Как-то раз Александр Веревкин — тот самый Санька Шпагат, друг братьев Ворончихиных — сговорил Лешку на вечернюю рыбалку. Отправились к Вятке на велосипедах. Улова в той вечерней рыбалке оказалось шиш с маком… Друзья сидели у костра, поджаривали на осиновых вицах корки черного хлеба, трепались. День иссяк, быстро смеркалось, на небосклоне высыпали звезды.
— Астрономом, Леха, хочу стать, — разоткровенничался Санька Шпагат. — В Ленинград в институт поеду учиться. Кровь из носу — поступлю. Я уже сейчас по два часа в день к экзаменам готовлюсь… Гляди, звезда красная. Это Марс. А вон там Козерог, созвездие. А это Водолей. А вон там, кажись, Меркурий виден. — Санька достал из рюкзака бинокль, протянул Лешке. — В бинокль на Луне кратеры видно.
— Так уж и видно, — ухмыльнулся Лешка, осторожно взял бинокль, осторожно пристроил окуляры к глазам.
— Нет, Саня, — вдруг пригвоздил Лешка, — не бывать тебе астрономом! Кратеров на Луне тебе не видать, как своих ушей!
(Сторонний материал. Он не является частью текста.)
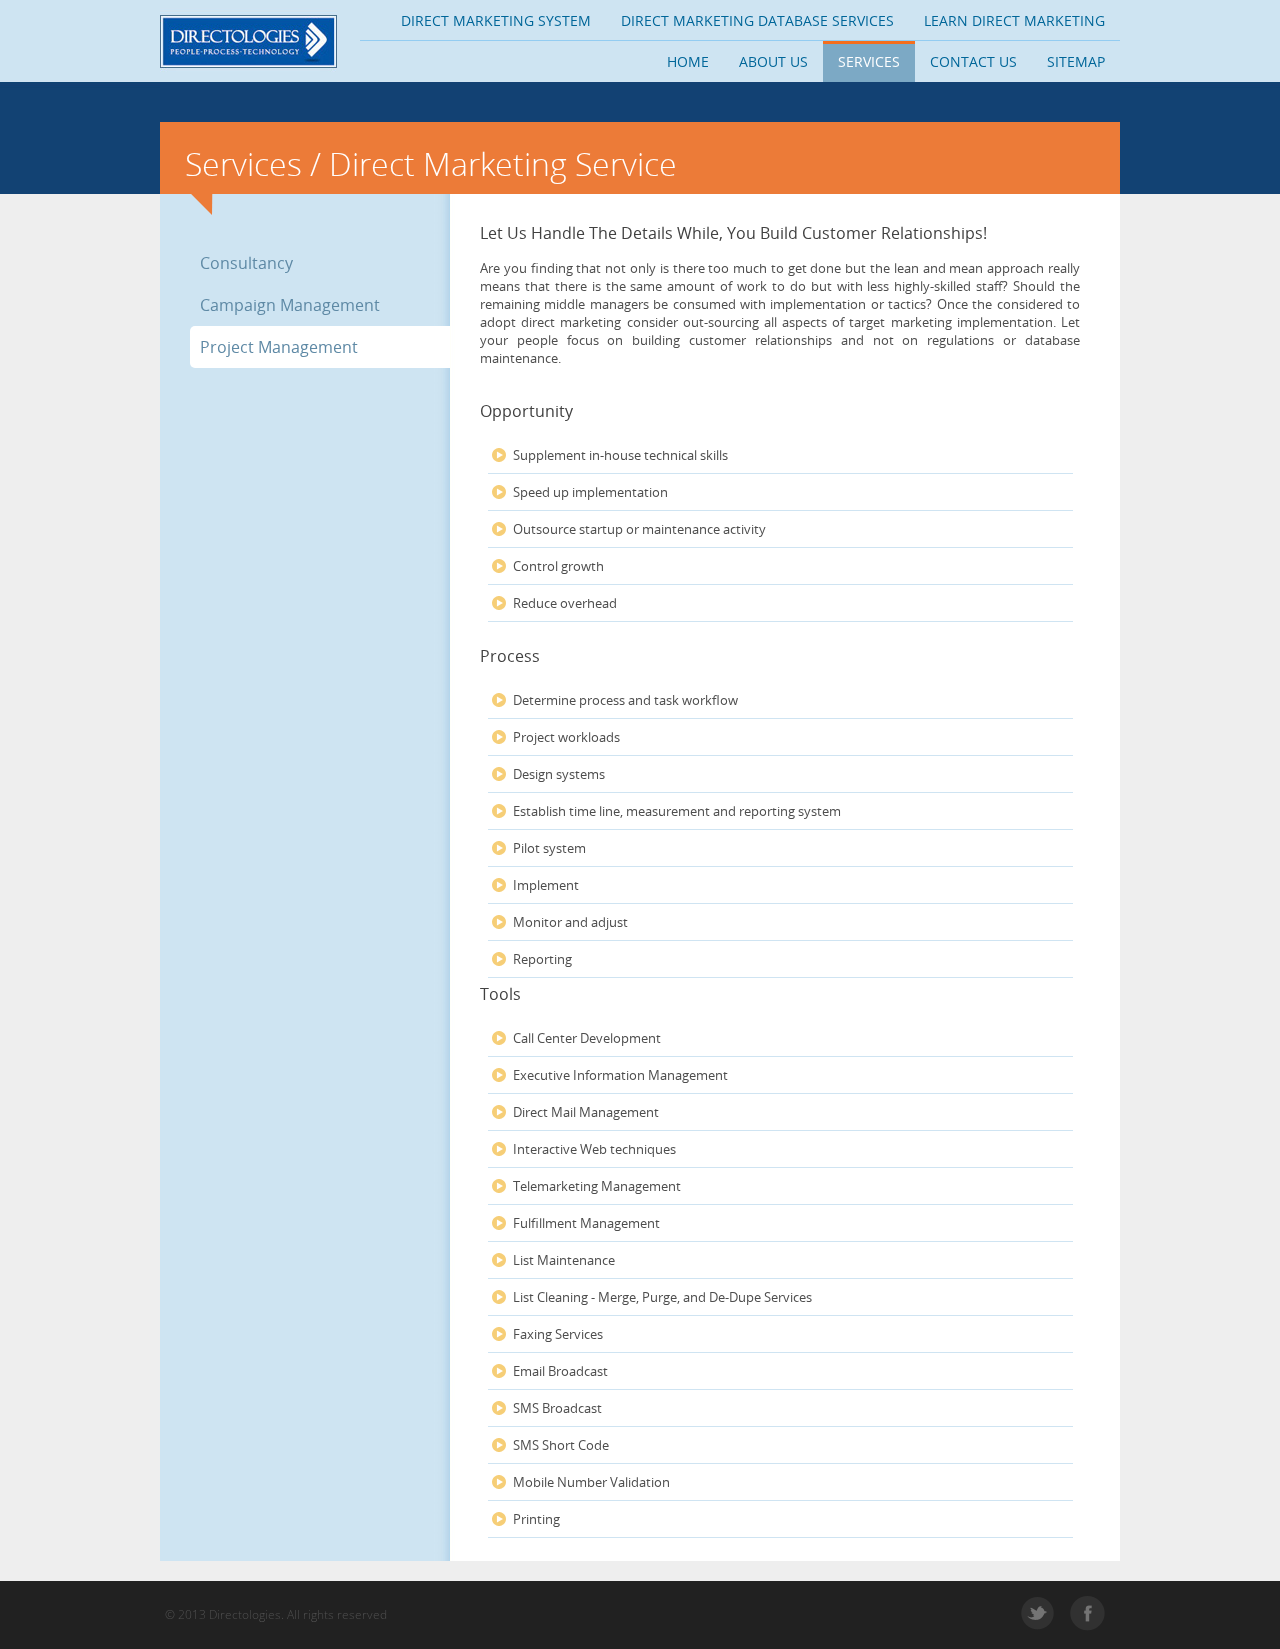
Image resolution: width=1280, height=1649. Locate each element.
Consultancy (246, 263)
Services (869, 61)
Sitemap (1076, 61)
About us (773, 61)
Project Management (279, 347)
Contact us (973, 61)
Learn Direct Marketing (1014, 20)
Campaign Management (290, 305)
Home (688, 61)
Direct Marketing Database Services (757, 20)
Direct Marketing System (496, 20)
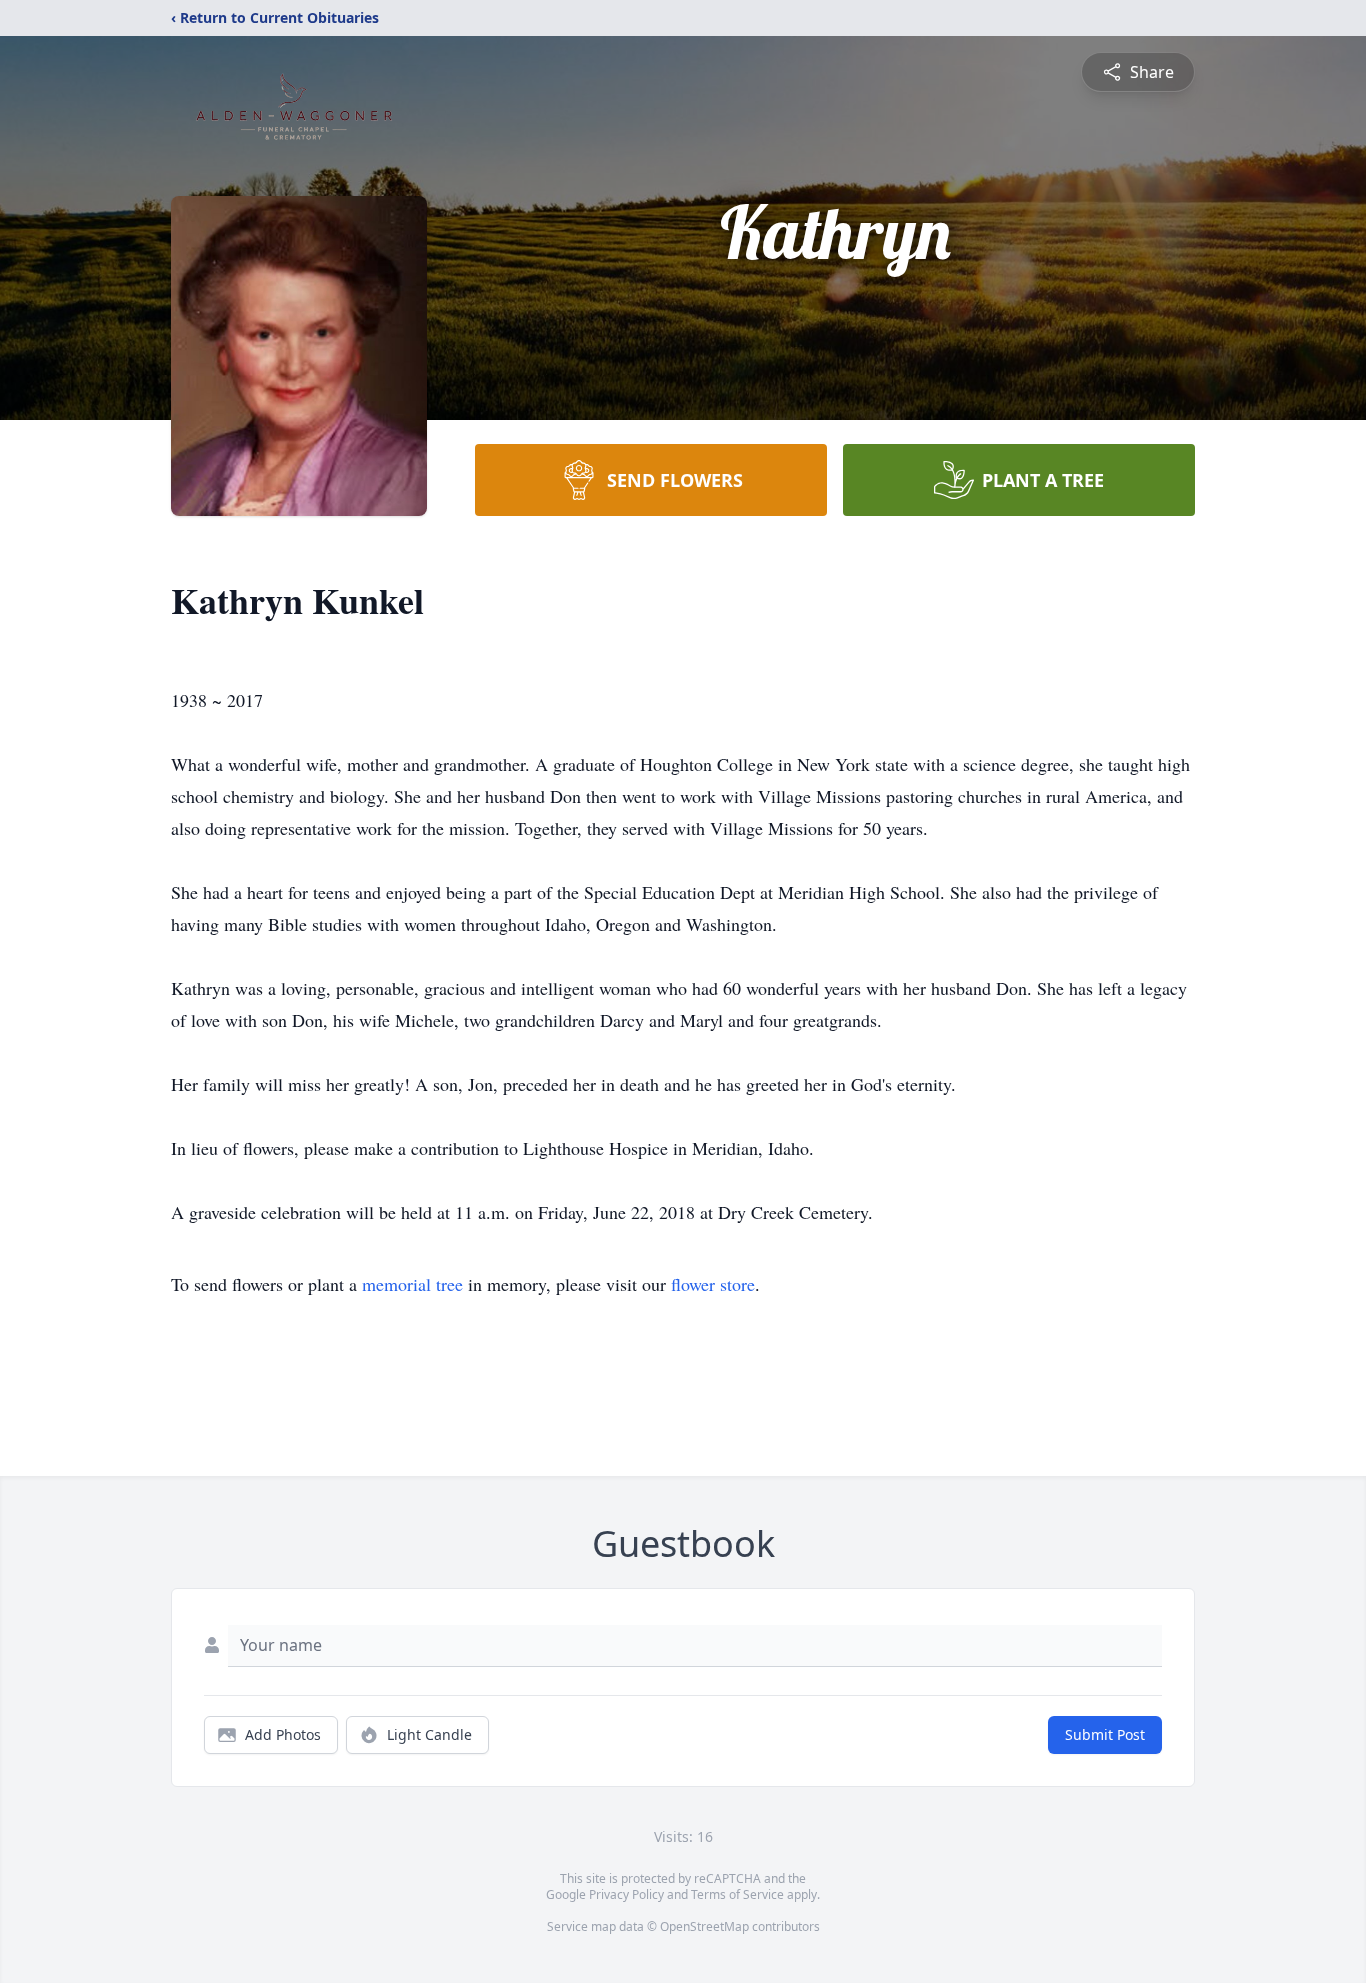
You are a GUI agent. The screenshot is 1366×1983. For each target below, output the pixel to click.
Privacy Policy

Санька Шпагат оторопел. В нем, казалось, все замерло на взводе: каждая клетка, казалось, готова лопнуть, взорваться от негодования.
— Почему? — сухим шепотом произнес он.
— Потому что ты вор! — безжалостно, будто кулаком в нос, припечатал Лешка.
Короткое слово «вор» было самым гнусным черным клеймом. Оно истребляло, как смерть, понятие высшего образования и астрономического телескопа.
— Ты вор! — смело повторил Лешка едучее слово, раздразнивая Саньку. — Этот бинокль ты украл у Кости Сенникова. У него мать этот бинокль с фронта привезла… Ты, Саня, когда-нибудь попадешься на крупном и сядешь в тюрьму. Потому что вор.
Лешка оскорблял, давил зловещей печатью, вводил друга в истерику. Санька Шпагат дрожал от обиды, разоблаченный, растоптанный в своих заветных мечтах.
Он заговорил заикаясь, чуть не плача:
— Это бо-олезнь у меня… Я чи-и-тал. Клептомания… Ты думаешь, я не переживаю?
— Тебе завязать надо. Раз — и навеки! — смилостивился Лешка. — Один карманник, чтоб не воровать, палец себе откромсал. Чтоб из чужого кармана кошелек нельзя было вытянуть…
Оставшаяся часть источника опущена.